REQUIRED TASKS:
a - Please translate this sentence from the abstract below into French: "The critical film thickness lc is inversely proportional to the square root of the active stress."
b - Answer these from the abstract below:
(i) What anchoring condition holds at the solid surface and the free surface?
(ii) In the stable state, which direction does the film's velocity field take?
(iii) Which passive nematic transition is the instability compared to?
c - Using the abstract below, explain in one to three sentences how the transition can resemble the Fréedericksz transition even though no external field is applied.

EXTRACTED TEXT:
Segment Open
Abstract
The lecture 5 gave an illustration of the theory of active gels by discussing the stability of a thin film of nematic active liquid on a solid substrate. The anchoring condition on both surfaces, the solid and the free surface, is that the orientation of the liquid components is parallel to the surface. The state in which the liquid orientation is parallel throughout the film and the film does not flow is a stationary state that satisfies the equations of active gel theory. However, if the film thickness is greater than a critical thickness, this stationary state is unstable. The stable state is one in which the orientation varies across the film thickness and the film flows with a velocity field parallel to the surfaces. The critical film thickness lc is inversely proportional to the square root of the active stress. This transition is analogous to the Fréedericksz transition of a passive nematic liquid film in an external electric or magnetic field, but in this problem there is no external field, and it is the active (internal) stress that plays the role of the external field.
Segment Closed
INFORMATION SHOWN:
Segment Open
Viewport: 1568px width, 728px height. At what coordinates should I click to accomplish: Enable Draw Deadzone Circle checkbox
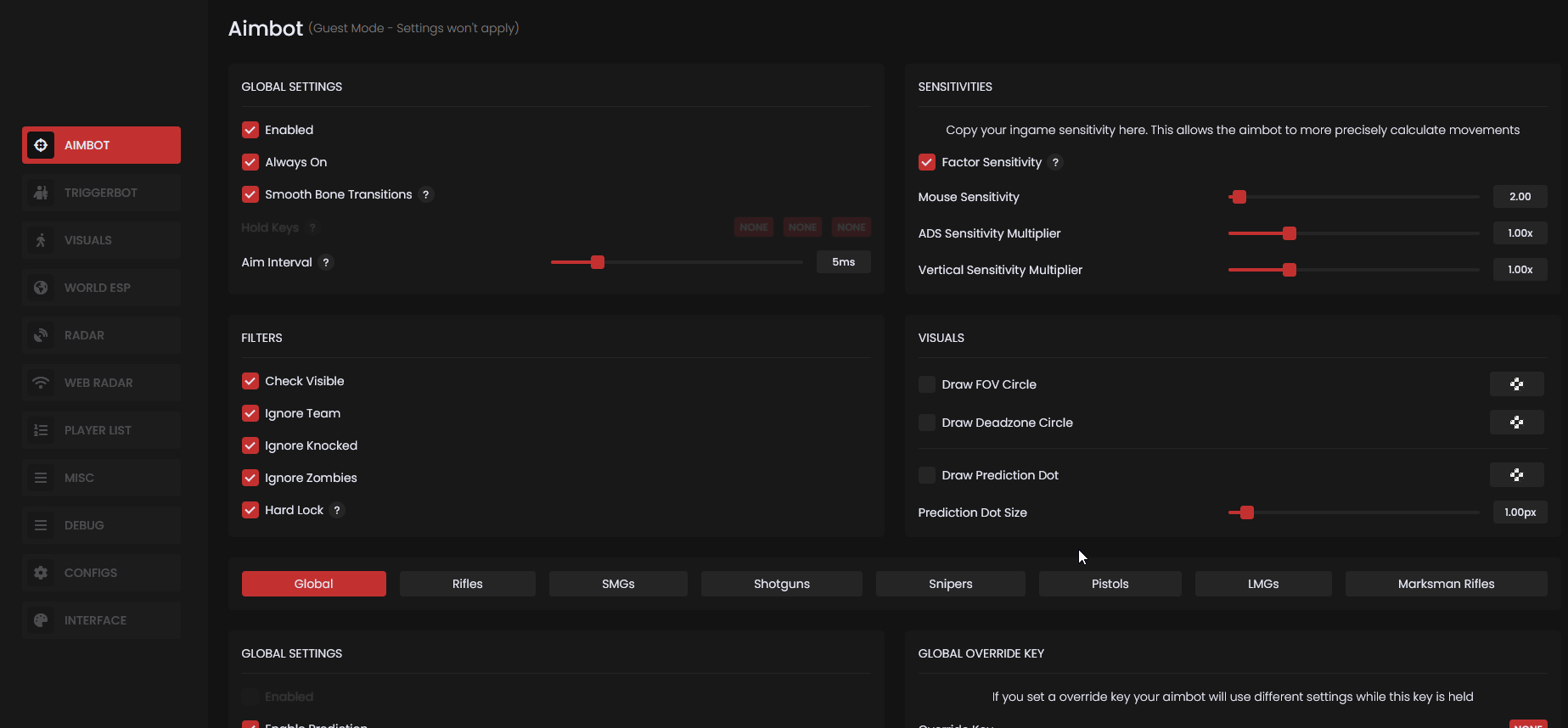click(927, 423)
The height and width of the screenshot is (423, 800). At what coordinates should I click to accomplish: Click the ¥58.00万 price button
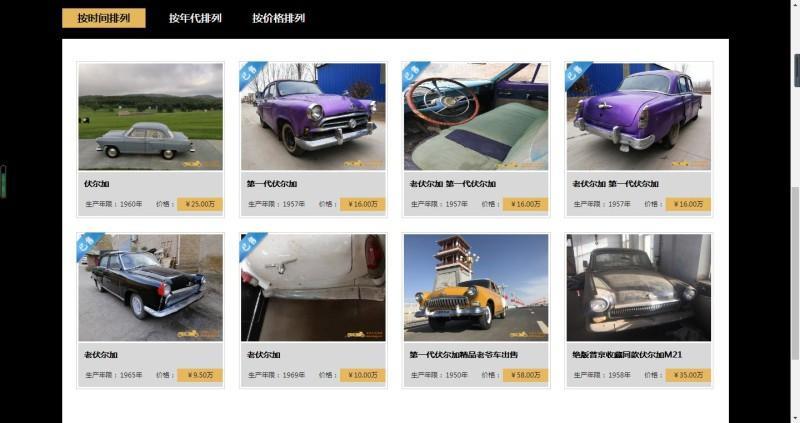526,375
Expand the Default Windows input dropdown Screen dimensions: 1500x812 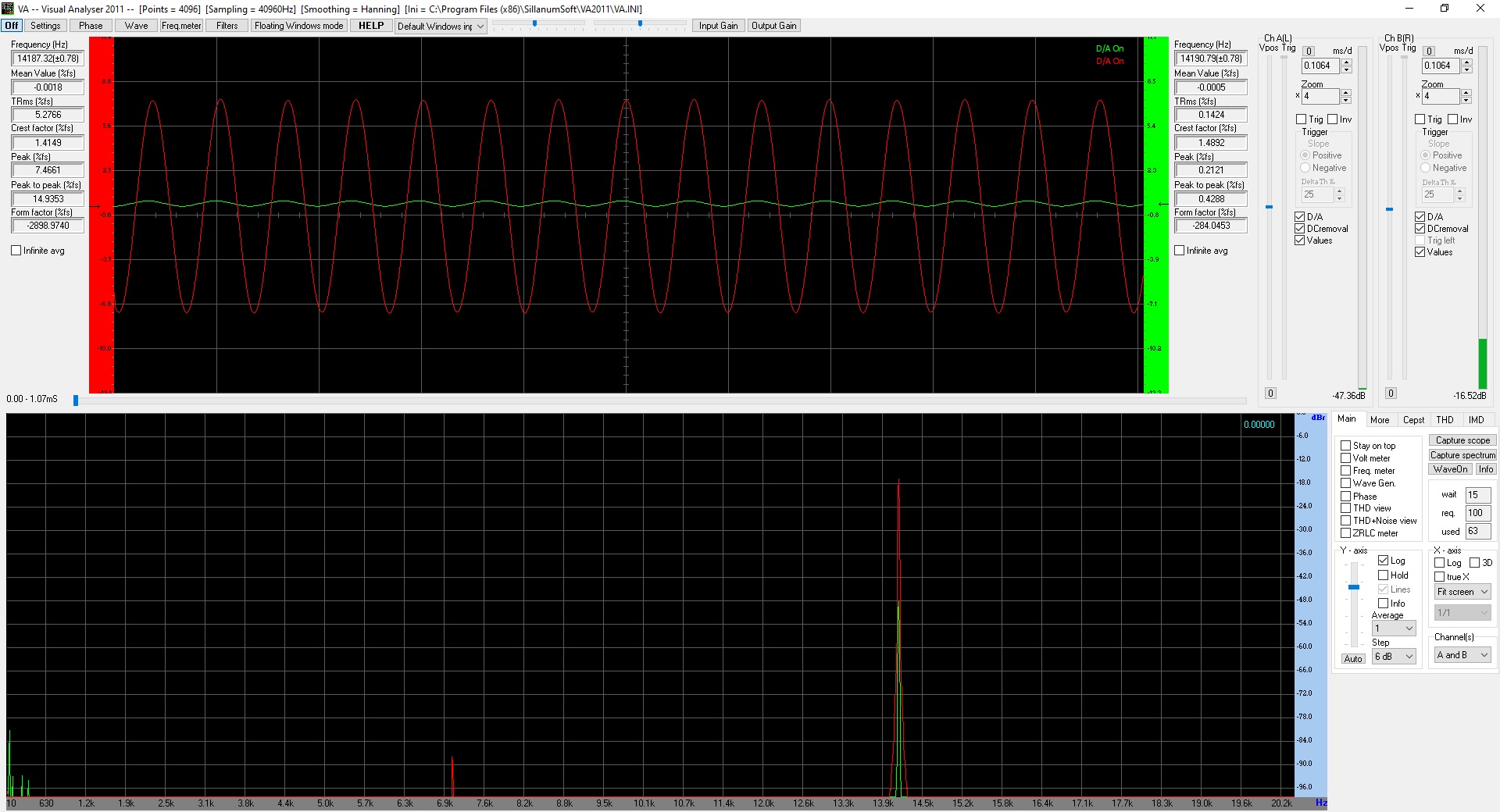480,27
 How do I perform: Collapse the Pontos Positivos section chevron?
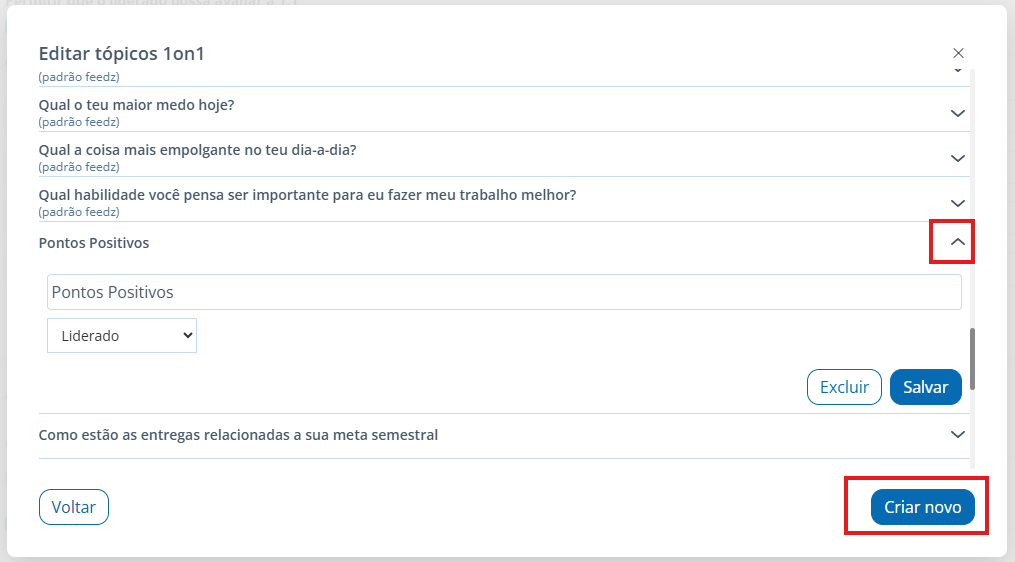tap(957, 242)
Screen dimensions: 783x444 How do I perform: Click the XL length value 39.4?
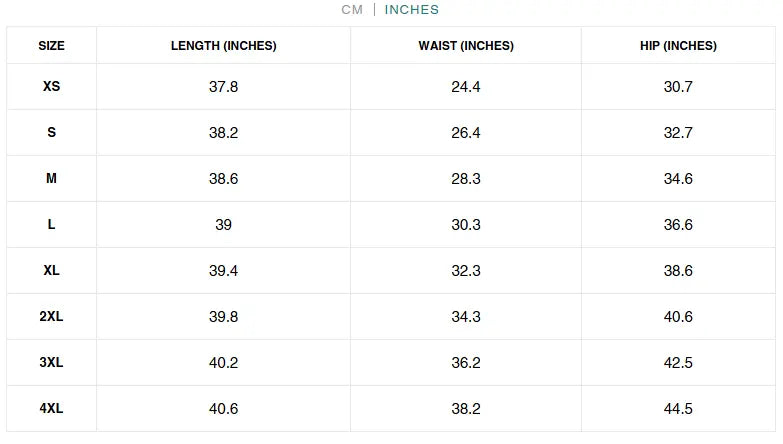pos(224,271)
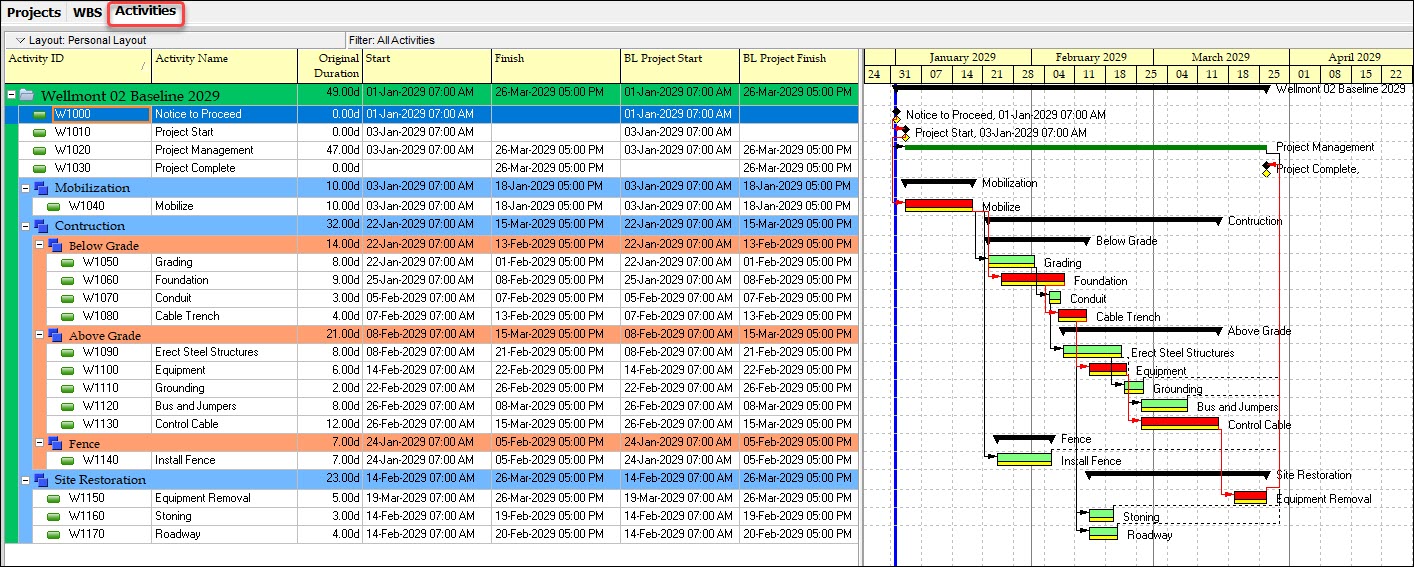
Task: Collapse the Mobilization WBS group
Action: (25, 188)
Segment Closed
SOLUTION LIST:
a - L'épaisseur critique du film lc est inversement proportionnelle à la racine carrée de la contrainte active.

b -
(i) The orientation of the liquid components is parallel to the surface.
(ii) It is parallel to the surfaces.
(iii) The Fréedericksz transition.

c - In the Fréedericksz transition, an external electric or magnetic field acts on a passive nematic film. In the active film there is no external field, but the active (internal) stress plays that field's role.